Memórias de Minhas putas tristes
Autor: Gabriel Garcia Márquez
País: Colômbia
Tenho que admitir: vir de “Cem Anos de Solidão” para “Memória de Minhas Putas Tristes” é uma descida em um morro de terra seca e vermelha, encarando o cada vez mais próximo muro rochoso. “Memória de Minhas Putas Tristes” faz uma reflexão sobre a velhice, sobre o amor, sobre a morte, tudo do ponto de vista de um homem, e talvez seja por isso que eu não consegui me encontrar tanto na obra.
É difícil desenvolver carinho por um personagem que sempre encarou as mulheres como uma diversão e que quer se dar, de presente pelos noventa anos, o privilégio de tirar a virgindade de uma jovem. Não sei, parece-me mais uma conquista do Everest, uma forma de provar a si mesmo um último ato de virilidade, do que um presente por si só, um luxo que, sim, nós devemos nos permitir em datas especiais, como o aniversário.
Ficar observando uma jovem dormir nua, apenas criando histórias na cabeça de como a vida ao lado dela poderia ser, não é amor, e sim platonicidade. E isso é tão evidente que, quando o velho-jornalista-professor escuta a voz da sua “amada”, ele preferiria que isso não tivesse acontecido, pois a voz da menina era grossa e não se encaixava muito na personagem que ele criou para ela. A menina era tanto uma personagem, uma miragem, uma pintura que, como Olympia, de Manet, permanecia dormente, quieta e nua, aceitando culposamente as características e as narrativas que o velho criava para ela.
Quando li o nome da obra, achava que as memórias eram das putas, que lhes pertenciam. Imaginei que seriam histórias cheias de pavor dessas mulheres. Mas, depois de começar a obra, percebi que estava errada: as memórias eram dele, e todas, para ele, estavam tristes. Porém, arrisco dizer que o estado de espírito dessas mulheres pouco importava. A tristeza estava no olhar do nosso narrador; para ele, todas eram tristes, pois ele era triste. Ele nunca amou ninguém. Nem Delgadina, acredito.

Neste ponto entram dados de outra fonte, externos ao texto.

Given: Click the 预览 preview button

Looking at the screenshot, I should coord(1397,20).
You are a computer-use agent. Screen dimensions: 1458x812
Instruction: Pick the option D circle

Delgadina representa para mim uma alegoria daquilo que ele não tem mais, a juventude, e daquilo que nunca teve, o amor. Se alguém pensa que o amor nunca apareceu para ele por falta de contato, está completamente enganado. Como ele deixa bem claro em diversos momentos do livro, sua vida sexual e afetiva foi intensa. Um desavisado pode achar que, para encontrar o amor, basta se expor a ele. Não apenas. O amor exige, antes de mais nada, paciência, compreensão e tempo. Tais esforços não se encontravam na agenda dele.
Em resumo, “Memória de Minhas Putas Tristes” não foi um livro que me pegou. Não pensei muito sobre ele; acabou por acabar, sem um último suspiro de adeus.